The first rule is simple; you will still be equally liable for repayments on your joint mortgage even if you move out of the family home. Therefore, if you think you are likely to have a dispute or if one party refuses to pay for their share then you should immediately contact your lender. The majority of banks and building societies will be sympathetic towards couples in this situation and may offer a ‘payment holiday’ until a final ruling has been made by the court.
Secondly, you need to consider the long term picture and weigh up all your options. You can either sell up and both move out of the property which is often the most straightforward solution. If there is any equity left in the property after the mortgage has been paid in full this will usually be split jointly between you.
However, if one party wishes to remain in the property then he or she will need to reapply for a new mortgage and this can be potentially challenging. Moving the mortgage into one person’s name will require the occupier to buy out the other person’s share, including their share of the equity. They will also need to have the property revalued and demonstrate their ability to repay the mortgage as a single person. If the occupier needs to increase the size of the mortgage they would also need to satisfy the lender that they could afford the additional amount. Whether or not that person is then allowed to transfer the mortgage solely into their name would be at the discretion of the individual lender.

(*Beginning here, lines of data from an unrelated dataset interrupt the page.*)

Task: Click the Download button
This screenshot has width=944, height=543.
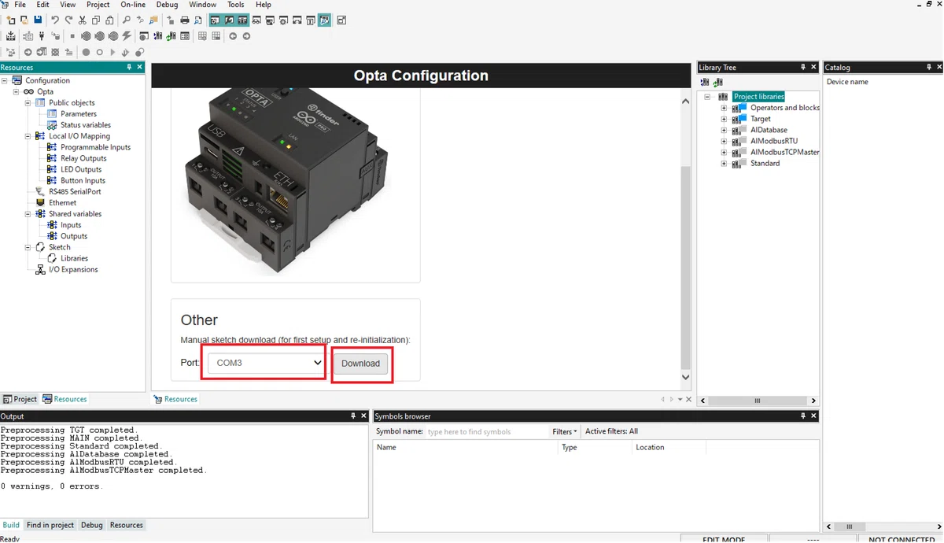Action: pos(360,364)
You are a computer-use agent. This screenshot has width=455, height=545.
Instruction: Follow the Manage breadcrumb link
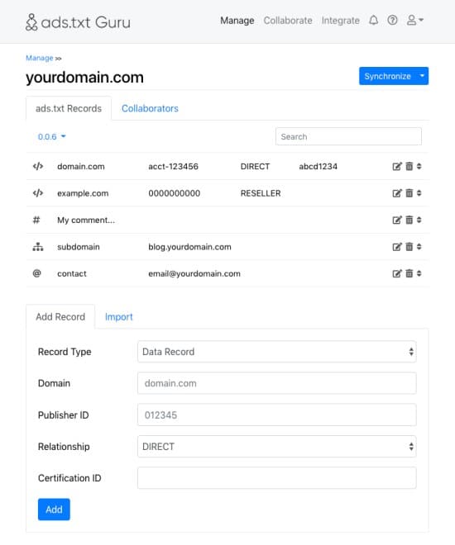(x=40, y=58)
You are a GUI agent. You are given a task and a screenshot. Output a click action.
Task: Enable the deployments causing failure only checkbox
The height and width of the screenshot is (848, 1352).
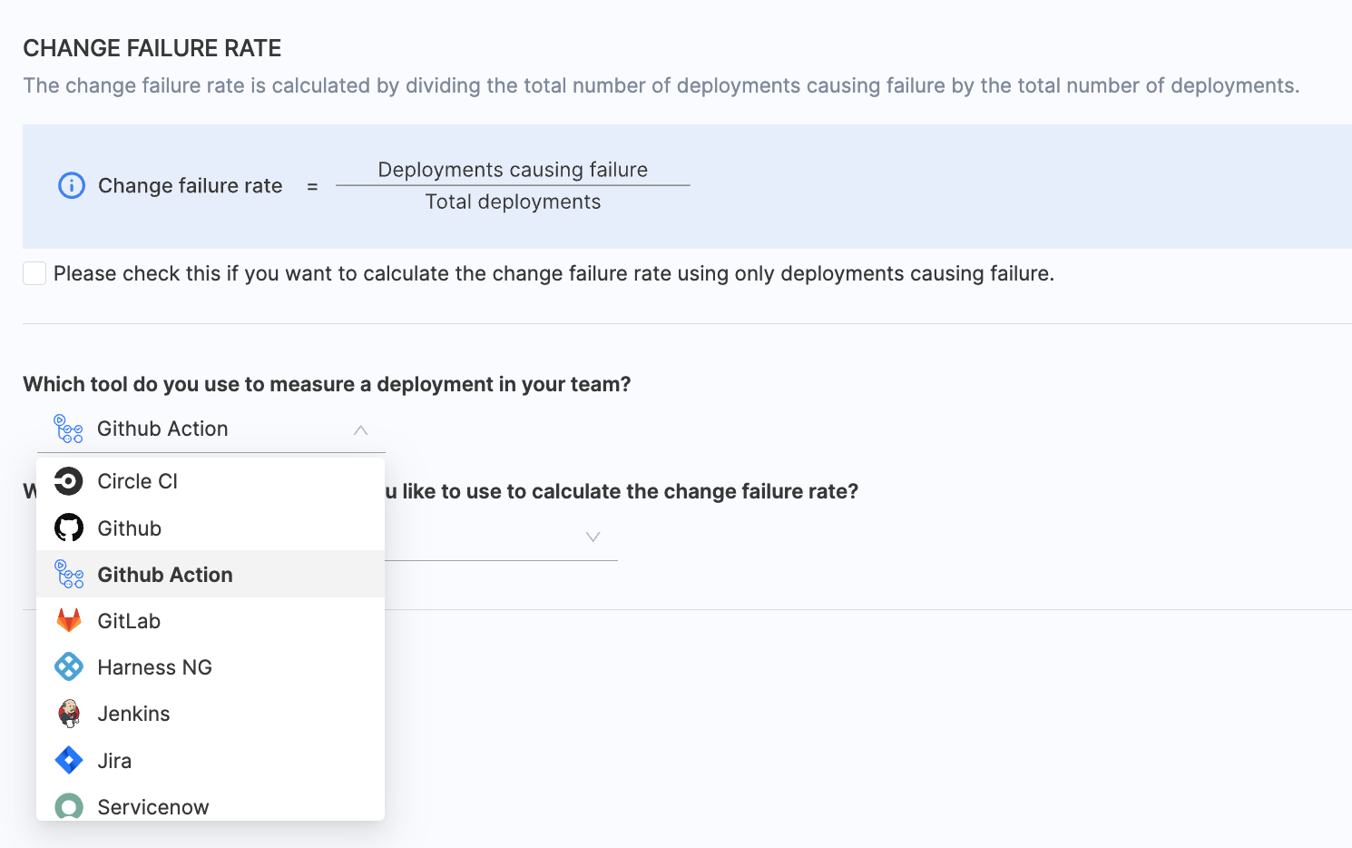point(34,273)
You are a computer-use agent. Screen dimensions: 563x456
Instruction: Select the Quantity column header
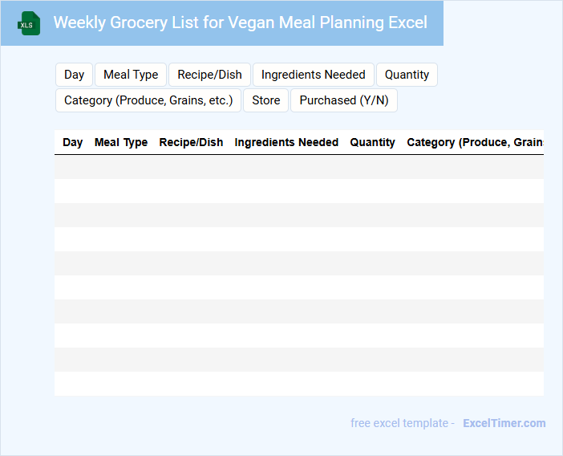(373, 142)
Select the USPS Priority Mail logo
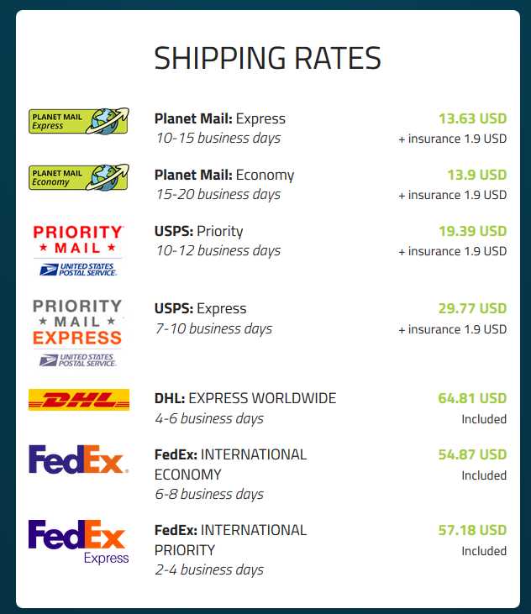Screen dimensions: 531x614 click(x=78, y=249)
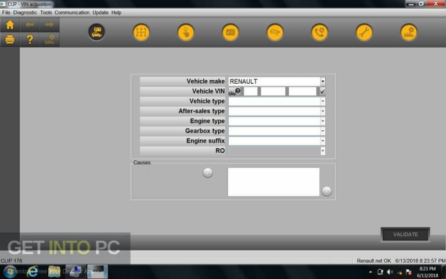446x279 pixels.
Task: Open the Communication menu
Action: pyautogui.click(x=72, y=12)
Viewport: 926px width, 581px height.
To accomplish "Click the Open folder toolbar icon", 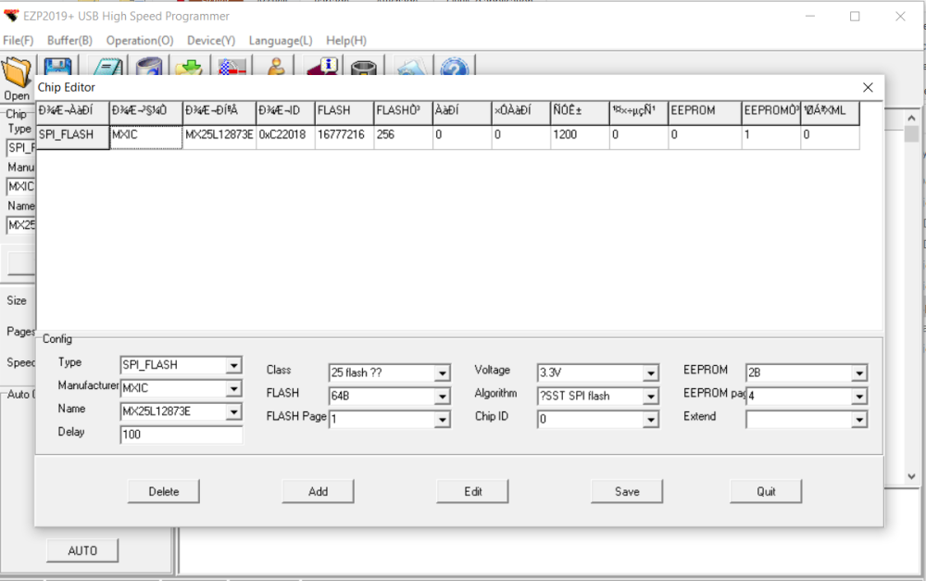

The final option is that you continue to pay your mortgage as normal which can often be the most appealing choice; especially if you are on good terms or the mortgage is fixed and has a short term left to run.
However, if you are in negative equity you will be limited in the variety of options available to you and should speak to your lender at the earliest opportunity to discuss how best to split the outstanding debt.
The right solution for you will always depend on your circumstances, therefore, whatever option you are considering, you should always seek independent advice to help you through the process.